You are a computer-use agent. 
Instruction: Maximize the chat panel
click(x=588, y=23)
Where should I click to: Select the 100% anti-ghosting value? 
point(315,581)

PROBLEM DETAILS
Exactly as written, copy the lines from the one containing "Where should I" to the end of the entries, both ends included.

YOUR SOLUTION
Where should I click to: Select the 100% anti-ghosting value? 
point(315,581)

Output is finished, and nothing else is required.